Records excerpted from a collection
==========
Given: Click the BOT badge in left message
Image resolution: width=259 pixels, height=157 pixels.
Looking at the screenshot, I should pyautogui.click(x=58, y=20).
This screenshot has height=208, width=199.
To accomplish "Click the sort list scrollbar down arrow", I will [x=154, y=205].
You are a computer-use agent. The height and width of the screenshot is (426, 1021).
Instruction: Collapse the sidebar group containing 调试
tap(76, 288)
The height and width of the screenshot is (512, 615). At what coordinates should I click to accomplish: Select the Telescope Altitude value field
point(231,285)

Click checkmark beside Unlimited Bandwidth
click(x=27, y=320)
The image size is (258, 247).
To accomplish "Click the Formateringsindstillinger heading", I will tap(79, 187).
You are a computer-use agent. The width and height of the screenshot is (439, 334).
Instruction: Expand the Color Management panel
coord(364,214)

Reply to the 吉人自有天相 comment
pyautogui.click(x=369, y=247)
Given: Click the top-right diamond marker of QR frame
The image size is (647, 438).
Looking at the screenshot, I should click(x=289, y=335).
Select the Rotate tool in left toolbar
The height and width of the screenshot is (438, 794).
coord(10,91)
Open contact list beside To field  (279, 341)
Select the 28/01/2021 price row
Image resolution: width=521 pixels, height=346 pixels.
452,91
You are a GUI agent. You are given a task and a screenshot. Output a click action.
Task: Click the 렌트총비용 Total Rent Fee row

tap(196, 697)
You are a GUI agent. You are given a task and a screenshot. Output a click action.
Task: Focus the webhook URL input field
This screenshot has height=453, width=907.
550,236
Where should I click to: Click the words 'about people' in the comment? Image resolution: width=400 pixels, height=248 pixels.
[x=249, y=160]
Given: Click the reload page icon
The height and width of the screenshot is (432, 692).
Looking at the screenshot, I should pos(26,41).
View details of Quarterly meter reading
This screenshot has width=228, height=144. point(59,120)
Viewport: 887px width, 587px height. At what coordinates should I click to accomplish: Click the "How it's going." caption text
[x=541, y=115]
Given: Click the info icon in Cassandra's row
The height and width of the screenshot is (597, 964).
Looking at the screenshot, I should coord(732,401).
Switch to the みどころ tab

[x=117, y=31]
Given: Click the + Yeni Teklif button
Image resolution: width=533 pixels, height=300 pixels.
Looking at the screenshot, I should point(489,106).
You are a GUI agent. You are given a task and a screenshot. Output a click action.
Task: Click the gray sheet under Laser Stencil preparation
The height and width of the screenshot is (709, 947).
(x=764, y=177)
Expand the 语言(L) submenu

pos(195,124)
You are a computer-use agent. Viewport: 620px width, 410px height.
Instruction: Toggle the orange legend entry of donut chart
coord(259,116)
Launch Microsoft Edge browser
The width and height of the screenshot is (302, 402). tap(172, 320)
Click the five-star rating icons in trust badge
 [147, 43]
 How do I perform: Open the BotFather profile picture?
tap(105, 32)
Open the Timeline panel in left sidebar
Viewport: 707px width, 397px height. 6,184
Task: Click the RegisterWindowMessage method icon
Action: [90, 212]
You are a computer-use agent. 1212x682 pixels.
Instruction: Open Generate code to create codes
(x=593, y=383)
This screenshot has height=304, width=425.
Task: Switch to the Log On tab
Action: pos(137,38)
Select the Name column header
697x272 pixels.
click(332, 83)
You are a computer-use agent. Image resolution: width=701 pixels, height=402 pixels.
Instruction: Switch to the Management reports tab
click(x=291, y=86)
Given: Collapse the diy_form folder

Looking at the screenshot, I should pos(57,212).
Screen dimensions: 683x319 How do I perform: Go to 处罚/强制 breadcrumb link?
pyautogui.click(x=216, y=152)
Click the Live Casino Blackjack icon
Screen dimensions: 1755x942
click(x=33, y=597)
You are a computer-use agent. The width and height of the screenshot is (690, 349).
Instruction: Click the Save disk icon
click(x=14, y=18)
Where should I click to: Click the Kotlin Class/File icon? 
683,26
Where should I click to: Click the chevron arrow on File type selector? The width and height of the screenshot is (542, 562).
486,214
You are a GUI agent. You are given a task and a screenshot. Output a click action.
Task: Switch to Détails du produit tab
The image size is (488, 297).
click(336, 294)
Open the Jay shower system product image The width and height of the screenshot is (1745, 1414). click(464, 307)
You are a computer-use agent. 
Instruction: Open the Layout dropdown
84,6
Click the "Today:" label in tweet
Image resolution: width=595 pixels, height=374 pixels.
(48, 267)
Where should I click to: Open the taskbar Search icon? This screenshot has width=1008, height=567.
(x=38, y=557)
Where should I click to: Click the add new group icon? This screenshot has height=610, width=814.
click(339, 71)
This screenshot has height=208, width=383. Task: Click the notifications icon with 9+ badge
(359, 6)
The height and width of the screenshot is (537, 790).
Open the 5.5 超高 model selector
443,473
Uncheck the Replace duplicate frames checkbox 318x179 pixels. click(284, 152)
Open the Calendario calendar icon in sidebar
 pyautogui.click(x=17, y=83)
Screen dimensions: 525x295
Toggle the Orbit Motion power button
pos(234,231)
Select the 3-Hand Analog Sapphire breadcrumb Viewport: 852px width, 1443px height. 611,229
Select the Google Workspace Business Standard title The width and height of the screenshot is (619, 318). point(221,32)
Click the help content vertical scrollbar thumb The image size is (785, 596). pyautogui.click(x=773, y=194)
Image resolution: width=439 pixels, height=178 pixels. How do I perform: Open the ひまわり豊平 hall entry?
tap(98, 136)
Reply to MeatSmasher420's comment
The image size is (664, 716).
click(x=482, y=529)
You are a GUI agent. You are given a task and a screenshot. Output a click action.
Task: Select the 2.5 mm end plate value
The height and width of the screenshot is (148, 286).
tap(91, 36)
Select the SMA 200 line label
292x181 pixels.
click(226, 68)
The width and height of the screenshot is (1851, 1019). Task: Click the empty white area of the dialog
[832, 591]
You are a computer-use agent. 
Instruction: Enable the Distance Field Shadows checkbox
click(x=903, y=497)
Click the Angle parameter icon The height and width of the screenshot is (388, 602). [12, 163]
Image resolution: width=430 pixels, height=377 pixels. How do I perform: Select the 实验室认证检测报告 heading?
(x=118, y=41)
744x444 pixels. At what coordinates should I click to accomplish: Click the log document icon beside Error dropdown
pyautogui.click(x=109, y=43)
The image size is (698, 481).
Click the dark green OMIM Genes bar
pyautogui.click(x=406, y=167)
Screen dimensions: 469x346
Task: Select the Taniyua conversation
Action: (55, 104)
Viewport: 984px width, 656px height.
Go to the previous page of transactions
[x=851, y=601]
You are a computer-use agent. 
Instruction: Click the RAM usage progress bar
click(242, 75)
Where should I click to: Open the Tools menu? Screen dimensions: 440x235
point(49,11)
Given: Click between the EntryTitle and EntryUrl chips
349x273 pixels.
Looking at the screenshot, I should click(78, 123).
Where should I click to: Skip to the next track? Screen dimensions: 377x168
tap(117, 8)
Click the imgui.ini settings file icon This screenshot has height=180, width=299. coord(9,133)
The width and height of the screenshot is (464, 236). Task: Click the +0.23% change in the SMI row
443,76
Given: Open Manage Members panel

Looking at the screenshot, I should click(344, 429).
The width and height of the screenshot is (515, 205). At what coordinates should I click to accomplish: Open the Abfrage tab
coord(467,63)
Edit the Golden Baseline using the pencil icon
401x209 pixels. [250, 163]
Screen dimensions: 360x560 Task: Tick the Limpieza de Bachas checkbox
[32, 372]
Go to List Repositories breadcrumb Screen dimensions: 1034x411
==========
Your instructions
Could you return all of the entries exactly as they stand?

Written answer
Given: Click the BOT badge in left message
Image resolution: width=259 pixels, height=157 pixels.
Looking at the screenshot, I should pyautogui.click(x=58, y=20).
This screenshot has height=208, width=199.
To accomplish "Click the sort list scrollbar down arrow", I will [x=154, y=205].
You are a computer-use agent. The height and width of the screenshot is (426, 1021).
Instruction: Collapse the sidebar group containing 调试
tap(76, 288)
The height and width of the screenshot is (512, 615). At what coordinates should I click to accomplish: Select the Telescope Altitude value field
point(231,285)

Click checkmark beside Unlimited Bandwidth
click(x=27, y=320)
The image size is (258, 247).
To accomplish "Click the Formateringsindstillinger heading", I will tap(79, 187).
You are a computer-use agent. The width and height of the screenshot is (439, 334).
Instruction: Expand the Color Management panel
coord(364,214)

Reply to the 吉人自有天相 comment
pyautogui.click(x=369, y=247)
Given: Click the top-right diamond marker of QR frame
The image size is (647, 438).
Looking at the screenshot, I should click(x=289, y=335).
Select the Rotate tool in left toolbar
The height and width of the screenshot is (438, 794).
coord(10,91)
Open contact list beside To field  (279, 341)
Select the 28/01/2021 price row
Image resolution: width=521 pixels, height=346 pixels.
452,91
You are a GUI agent. You are given a task and a screenshot. Output a click action.
Task: Click the 렌트총비용 Total Rent Fee row

tap(196, 697)
You are a GUI agent. You are given a task and a screenshot. Output a click action.
Task: Focus the webhook URL input field
This screenshot has height=453, width=907.
550,236
Where should I click to: Click the words 'about people' in the comment? Image resolution: width=400 pixels, height=248 pixels.
[x=249, y=160]
Given: Click the reload page icon
The height and width of the screenshot is (432, 692).
Looking at the screenshot, I should pos(26,41).
View details of Quarterly meter reading
This screenshot has width=228, height=144. point(59,120)
Viewport: 887px width, 587px height. At what coordinates should I click to accomplish: Click the "How it's going." caption text
[x=541, y=115]
Given: Click the info icon in Cassandra's row
The height and width of the screenshot is (597, 964).
Looking at the screenshot, I should coord(732,401).
Switch to the みどころ tab

[x=117, y=31]
Given: Click the + Yeni Teklif button
Image resolution: width=533 pixels, height=300 pixels.
Looking at the screenshot, I should point(489,106).
You are a GUI agent. You are given a task and a screenshot. Output a click action.
Task: Click the gray sheet under Laser Stencil preparation
The height and width of the screenshot is (709, 947).
(x=764, y=177)
Expand the 语言(L) submenu

pos(195,124)
You are a computer-use agent. Viewport: 620px width, 410px height.
Instruction: Toggle the orange legend entry of donut chart
coord(259,116)
Launch Microsoft Edge browser
The width and height of the screenshot is (302, 402). tap(172, 320)
Click the five-star rating icons in trust badge
 [147, 43]
 How do I perform: Open the BotFather profile picture?
tap(105, 32)
Open the Timeline panel in left sidebar
Viewport: 707px width, 397px height. 6,184
Task: Click the RegisterWindowMessage method icon
Action: [90, 212]
You are a computer-use agent. 1212x682 pixels.
Instruction: Open Generate code to create codes
(x=593, y=383)
This screenshot has height=304, width=425.
Task: Switch to the Log On tab
Action: pos(137,38)
Select the Name column header
697x272 pixels.
click(332, 83)
You are a computer-use agent. Image resolution: width=701 pixels, height=402 pixels.
Instruction: Switch to the Management reports tab
click(x=291, y=86)
Given: Collapse the diy_form folder

Looking at the screenshot, I should pos(57,212).
Screen dimensions: 683x319 How do I perform: Go to 处罚/强制 breadcrumb link?
pyautogui.click(x=216, y=152)
Click the Live Casino Blackjack icon
Screen dimensions: 1755x942
click(x=33, y=597)
You are a computer-use agent. The width and height of the screenshot is (690, 349).
Instruction: Click the Save disk icon
click(x=14, y=18)
Where should I click to: Click the Kotlin Class/File icon? 
683,26
Where should I click to: Click the chevron arrow on File type selector? The width and height of the screenshot is (542, 562).
486,214
You are a GUI agent. You are given a task and a screenshot. Output a click action.
Task: Switch to Détails du produit tab
The image size is (488, 297).
click(336, 294)
Open the Jay shower system product image The width and height of the screenshot is (1745, 1414). click(464, 307)
You are a computer-use agent. 
Instruction: Open the Layout dropdown
84,6
Click the "Today:" label in tweet
Image resolution: width=595 pixels, height=374 pixels.
(48, 267)
Where should I click to: Open the taskbar Search icon? This screenshot has width=1008, height=567.
(x=38, y=557)
Where should I click to: Click the add new group icon? This screenshot has height=610, width=814.
click(339, 71)
This screenshot has height=208, width=383. Task: Click the notifications icon with 9+ badge
(359, 6)
The height and width of the screenshot is (537, 790).
Open the 5.5 超高 model selector
443,473
Uncheck the Replace duplicate frames checkbox 318x179 pixels. click(284, 152)
Open the Calendario calendar icon in sidebar
 pyautogui.click(x=17, y=83)
Screen dimensions: 525x295
Toggle the Orbit Motion power button
pos(234,231)
Select the 3-Hand Analog Sapphire breadcrumb Viewport: 852px width, 1443px height. 611,229
Select the Google Workspace Business Standard title The width and height of the screenshot is (619, 318). point(221,32)
Click the help content vertical scrollbar thumb The image size is (785, 596). pyautogui.click(x=773, y=194)
Image resolution: width=439 pixels, height=178 pixels. How do I perform: Open the ひまわり豊平 hall entry?
tap(98, 136)
Reply to MeatSmasher420's comment
The image size is (664, 716).
click(x=482, y=529)
You are a GUI agent. You are given a task and a screenshot. Output a click action.
Task: Select the 2.5 mm end plate value
The height and width of the screenshot is (148, 286).
tap(91, 36)
Select the SMA 200 line label
292x181 pixels.
click(226, 68)
The width and height of the screenshot is (1851, 1019). Task: Click the empty white area of the dialog
[832, 591]
You are a computer-use agent. 
Instruction: Enable the Distance Field Shadows checkbox
click(x=903, y=497)
Click the Angle parameter icon The height and width of the screenshot is (388, 602). [12, 163]
Image resolution: width=430 pixels, height=377 pixels. How do I perform: Select the 实验室认证检测报告 heading?
(x=118, y=41)
744x444 pixels. At what coordinates should I click to accomplish: Click the log document icon beside Error dropdown
pyautogui.click(x=109, y=43)
The image size is (698, 481).
Click the dark green OMIM Genes bar
pyautogui.click(x=406, y=167)
Screen dimensions: 469x346
Task: Select the Taniyua conversation
Action: (55, 104)
Viewport: 984px width, 656px height.
Go to the previous page of transactions
[x=851, y=601]
You are a computer-use agent. 
Instruction: Click the RAM usage progress bar
click(242, 75)
Where should I click to: Open the Tools menu? Screen dimensions: 440x235
point(49,11)
Given: Click between the EntryTitle and EntryUrl chips
349x273 pixels.
Looking at the screenshot, I should click(78, 123).
Where should I click to: Skip to the next track? Screen dimensions: 377x168
tap(117, 8)
Click the imgui.ini settings file icon This screenshot has height=180, width=299. coord(9,133)
The width and height of the screenshot is (464, 236). Task: Click the +0.23% change in the SMI row
443,76
Given: Open Manage Members panel

Looking at the screenshot, I should click(344, 429).
The width and height of the screenshot is (515, 205). At what coordinates should I click to accomplish: Open the Abfrage tab
coord(467,63)
Edit the Golden Baseline using the pencil icon
401x209 pixels. [250, 163]
Screen dimensions: 360x560 Task: Tick the Limpieza de Bachas checkbox
[32, 372]
Go to List Repositories breadcrumb Screen dimensions: 1034x411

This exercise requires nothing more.